There is also some benefit from the mind body focus of Pilates in triggering the parasympathetic nervous system, our so called rest and digest system. This can help with conditions like irritable bowel syndrome (IBS) which is often triggered by stress.


Try these 5 simple Pilates exercises to help keep your digestive system on track and start the new year well.


Hip Rolls

These are a favourite of mine because they are so good for us in many ways including stretching and mobilising the lower back whilst strengthening our back body. However, here we are focused on how rolling through the core to raise the hips gently mobilises our abdominal organs.

Lie on your back with your arms resting long by your side, knees bent and feet flat on the floor, just beyond your sit bones. Initiate the movement by tipping the pelvis in towards the rib cage using the abdominal muscles, when you can roll in no further by just using the abdominals start to push through the feet to raise the hips high, reaching your tailbone towards the back of the knees. Take a deep breath in at the top of the bridge position and then slowly exhale whilst rolling back down to the start position.

Repeat 5 times.


Seated twist

Sit with your spine as upright as possible reaching the crown of your head to the ceiling (you can sit on a chair or on the floor with your legs crisscrossed or long in front of you, the important thing is to sit tall). Take your arms out into a ‘T’ now rotate to the right for a count of 3 exhaling, inhale back to center, sit tall and then exhale twisting to the left. I imagine my core area like a dishcloth that is getting wrung out as I twist, expelling as much air from the lungs as possible whilst rotating the torso as much as I can, massaging the internal organs.

Repeat 3-5 times in each direction.


Single leg stretch

Lie on your back, flex up with the upper body and pull the right knee into your chest with your hands on the shin, reach the left leg long and hover it above the mat. Inhale deeply to prepare, then exhale as you switch legs, reaching the right leg long and pulling the left knee into the chest. Pulling one knee into your chest whilst the other leg is long helps to massage and stretch the abdominal organs and muscles.

Repeat 8-10 times each side.

▬▬▬▬▬▬▬▬▬▬

What is required:
Continue the text on Pilates exercises for digestion, starting right after its last line, "Repeat 8-10 times each side." You will not need the data after this text.

Entries provided:
▬▬▬▬▬▬▬▬▬▬

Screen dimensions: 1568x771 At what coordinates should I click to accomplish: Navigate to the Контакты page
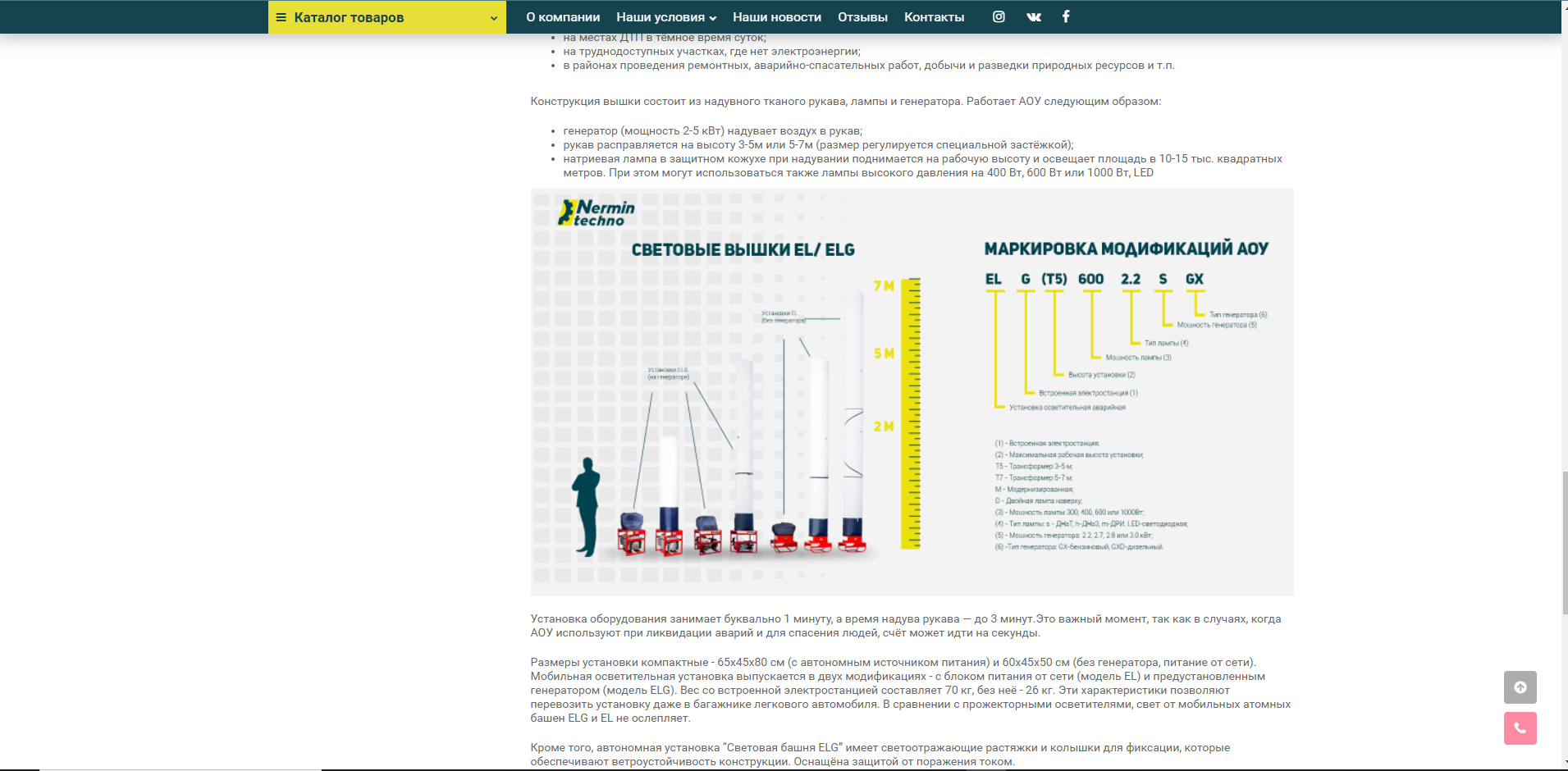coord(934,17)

▬▬▬▬▬▬▬▬▬▬

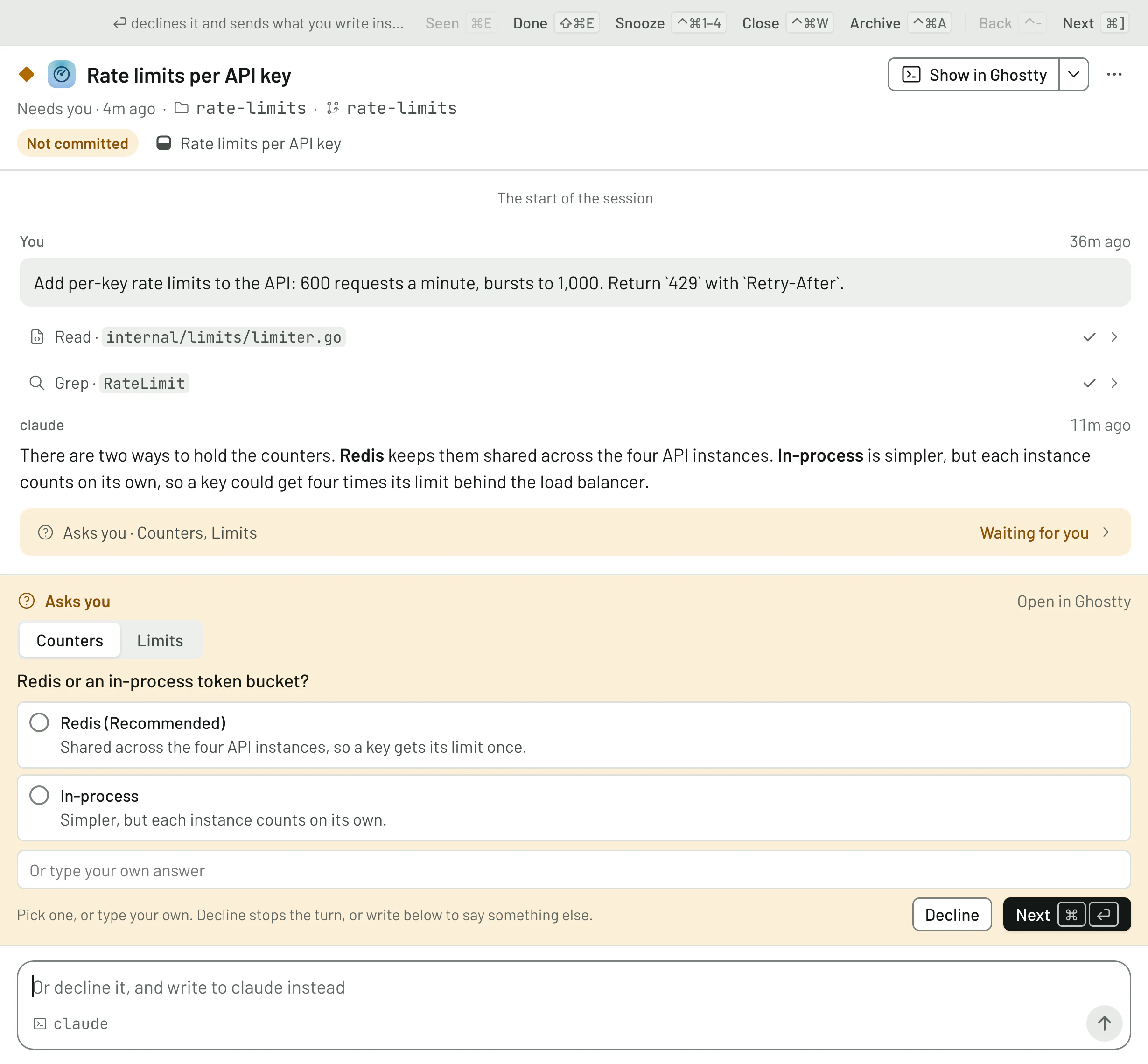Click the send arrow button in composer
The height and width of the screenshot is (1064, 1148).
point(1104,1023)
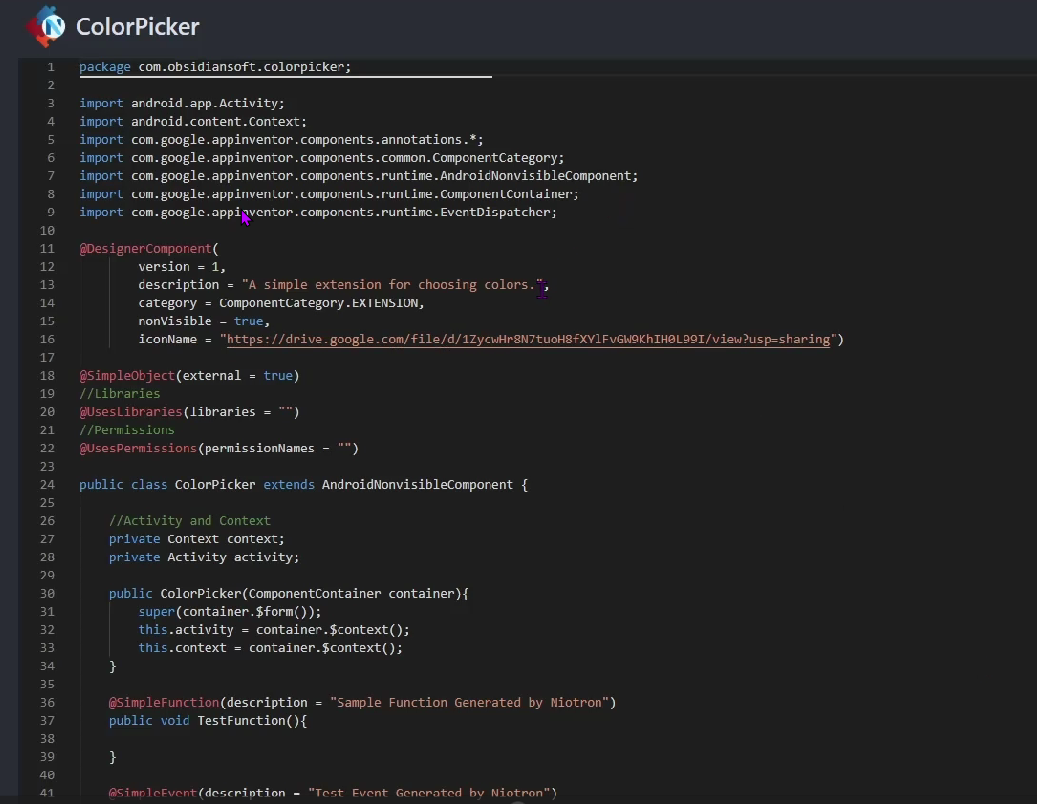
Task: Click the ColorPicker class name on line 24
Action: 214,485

▬▬▬▬▬▬▬▬▬▬

Task result:
Oblique twists

Lie on your back, interlock your hands behind your head and bring both legs to a table top position. Now reach the right leg long whilst flexing up and over with the upper body to rotate the right shoulder towards the bent left knee (keep supporting the head but do not pull on the head). Inhale back to center, exhale extend the left leg and reach the left shoulder up and over towards the right knee.

Repeat 8-10 to each side.


Breast stroke prep / Swan

Lie on your stomach, elbows bent, forearms on the mat and legs reaching long behind you. Press your pubic bone into the mat, now imagine there is an ice cube underneath your belly button you are trying to draw your stomach up and away from. Lift your upper body up away from the mat, drawing your shoulder blades down and back.. Stay on your forearms for a breaststroke prep position or rise up onto the hands for a bigger swan exercise. Try to focus on your back muscles to lift you away from the mat, more than your arms, they are just there for support not to push into. This move gives the stomach a natural massage.


Rise up away from the mat and lengthen back down to the mat 5 times.

Try and do these exercises a few times a week or even daily if possible. Take a few minutes to move at the start of your day before you eat breakfast or at the end of your day, at least an hour after you have eaten. They are easy and quick to do, no equipment is needed, you just have to build in the habit of doing them!


A final note for this month to say a big THANK YOU for reading this article and I hope you have enjoyed reading previous blogs throughout 2021. I wish you all the very best for 2022. I hope that we may finally move beyond the Covid pandemic and have a year full of health and happiness!